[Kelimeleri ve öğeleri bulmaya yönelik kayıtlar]
+ + +

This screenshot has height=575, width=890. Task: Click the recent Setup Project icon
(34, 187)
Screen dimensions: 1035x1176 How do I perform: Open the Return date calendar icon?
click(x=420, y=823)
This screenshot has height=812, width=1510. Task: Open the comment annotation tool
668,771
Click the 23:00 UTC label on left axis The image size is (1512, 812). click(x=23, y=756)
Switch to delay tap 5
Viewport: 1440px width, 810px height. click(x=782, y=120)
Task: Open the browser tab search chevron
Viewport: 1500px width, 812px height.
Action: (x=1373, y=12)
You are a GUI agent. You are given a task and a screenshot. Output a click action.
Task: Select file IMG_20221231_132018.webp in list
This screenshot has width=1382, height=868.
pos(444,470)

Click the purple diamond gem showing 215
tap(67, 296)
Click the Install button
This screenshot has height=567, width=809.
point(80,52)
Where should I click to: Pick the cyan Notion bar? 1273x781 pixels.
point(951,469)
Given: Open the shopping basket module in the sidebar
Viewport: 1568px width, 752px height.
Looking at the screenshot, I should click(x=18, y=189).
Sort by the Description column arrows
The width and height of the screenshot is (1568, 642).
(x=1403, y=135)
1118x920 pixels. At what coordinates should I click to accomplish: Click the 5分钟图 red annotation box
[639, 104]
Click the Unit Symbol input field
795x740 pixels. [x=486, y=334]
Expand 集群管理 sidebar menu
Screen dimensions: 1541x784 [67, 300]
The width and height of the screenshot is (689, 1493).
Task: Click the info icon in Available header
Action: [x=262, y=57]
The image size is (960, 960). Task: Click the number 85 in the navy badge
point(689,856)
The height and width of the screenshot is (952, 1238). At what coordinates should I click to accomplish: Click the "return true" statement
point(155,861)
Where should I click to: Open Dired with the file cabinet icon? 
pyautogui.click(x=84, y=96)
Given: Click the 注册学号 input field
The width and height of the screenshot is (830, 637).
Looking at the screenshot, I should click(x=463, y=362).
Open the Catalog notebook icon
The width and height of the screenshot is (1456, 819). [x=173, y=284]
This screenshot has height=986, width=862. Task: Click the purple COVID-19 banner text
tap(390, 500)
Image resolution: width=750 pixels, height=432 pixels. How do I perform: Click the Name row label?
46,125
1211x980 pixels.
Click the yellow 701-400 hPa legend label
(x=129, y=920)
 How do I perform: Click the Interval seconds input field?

+ + +

## Hedef
Bu satırları güncelle: tüm kayıtlarda "input field" ifadesini "text box" ile değiştir ve geri kalan her şeyi aynen bırak.

## Yanıt
This screenshot has height=575, width=890. Task: Click the recent Setup Project icon
(34, 187)
Screen dimensions: 1035x1176 How do I perform: Open the Return date calendar icon?
click(x=420, y=823)
This screenshot has height=812, width=1510. Task: Open the comment annotation tool
668,771
Click the 23:00 UTC label on left axis The image size is (1512, 812). click(x=23, y=756)
Switch to delay tap 5
Viewport: 1440px width, 810px height. click(x=782, y=120)
Task: Open the browser tab search chevron
Viewport: 1500px width, 812px height.
Action: (x=1373, y=12)
You are a GUI agent. You are given a task and a screenshot. Output a click action.
Task: Select file IMG_20221231_132018.webp in list
This screenshot has width=1382, height=868.
pos(444,470)

Click the purple diamond gem showing 215
tap(67, 296)
Click the Install button
This screenshot has height=567, width=809.
point(80,52)
Where should I click to: Pick the cyan Notion bar? 1273x781 pixels.
point(951,469)
Given: Open the shopping basket module in the sidebar
Viewport: 1568px width, 752px height.
Looking at the screenshot, I should click(x=18, y=189).
Sort by the Description column arrows
The width and height of the screenshot is (1568, 642).
(x=1403, y=135)
1118x920 pixels. At what coordinates should I click to accomplish: Click the 5分钟图 red annotation box
[639, 104]
Click the Unit Symbol text box
795x740 pixels. [x=486, y=334]
Expand 集群管理 sidebar menu
Screen dimensions: 1541x784 [67, 300]
The width and height of the screenshot is (689, 1493).
Task: Click the info icon in Available header
Action: [x=262, y=57]
The image size is (960, 960). Task: Click the number 85 in the navy badge
point(689,856)
The height and width of the screenshot is (952, 1238). At what coordinates should I click to accomplish: Click the "return true" statement
point(155,861)
Where should I click to: Open Dired with the file cabinet icon? 
pyautogui.click(x=84, y=96)
Given: Click the 注册学号 text box
The width and height of the screenshot is (830, 637).
Looking at the screenshot, I should click(x=463, y=362).
Open the Catalog notebook icon
The width and height of the screenshot is (1456, 819). [x=173, y=284]
This screenshot has height=986, width=862. Task: Click the purple COVID-19 banner text
tap(390, 500)
Image resolution: width=750 pixels, height=432 pixels. How do I perform: Click the Name row label?
46,125
1211x980 pixels.
Click the yellow 701-400 hPa legend label
(x=129, y=920)
 How do I perform: Click the Interval seconds text box?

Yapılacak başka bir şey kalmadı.